Pore-Scale Simulations of Particles Migration and Deposition in Porous Media Using LBM-DEM Coupling Method

Abstract

This paper studies the migration and deposition of suspended particles in porous media. This problem results from the fact that during the operation of a groundwater source heat pump, the recharging process will contribute to the impairment of soil permeability. A coupling lattice Boltzmann method, discrete element method and immersed moving boundary method were used to investigate the migration of particles in porous media. The DKT (Drifting, Kissing, Tumbling) phenomena were employed to validate our program. The coupled effects of concentration, flow rate and pH on the clogging mechanism of the porous media were analyzed.
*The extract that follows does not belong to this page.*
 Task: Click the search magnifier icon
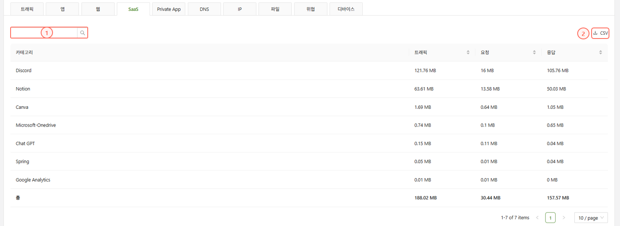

Results show that, due to the repulsive barrier between the particles and porous media, there is a critical velocity. At a low flow rate, the deposition ratio increases with the increase in velocity. Beyond the critical velocity, the deposition ratio decreases when the velocity increases due to higher shear force. Permeability impairment increases with the increase in concentration, especially in the low flow rate condition. Changes in pH mainly affect the repulsive barrier. For a low flow rate, the decrease in repulsive barrier greatly promotes the deposition of particles. Under the condition of favorable deposition, the increase in flow rate reduces the deposition phenomenon. Under the condition of unfavorable deposition, the lower flow rate condition has a lower deposition ratio. The process of particle deposition and the dynamic motion after deposition were observed such as particles gliding over the surface. Accumulated particles in the downstream form bridges and hinder fluid flow. At a high flow rate, strong shear force is more capable of destroying bridges and recovering permeability. Adsorbed particles glide on the surface of the grain and deposit in the downstream. This paper aims to help understanding of the micro-events of particle deposition and the clogging process.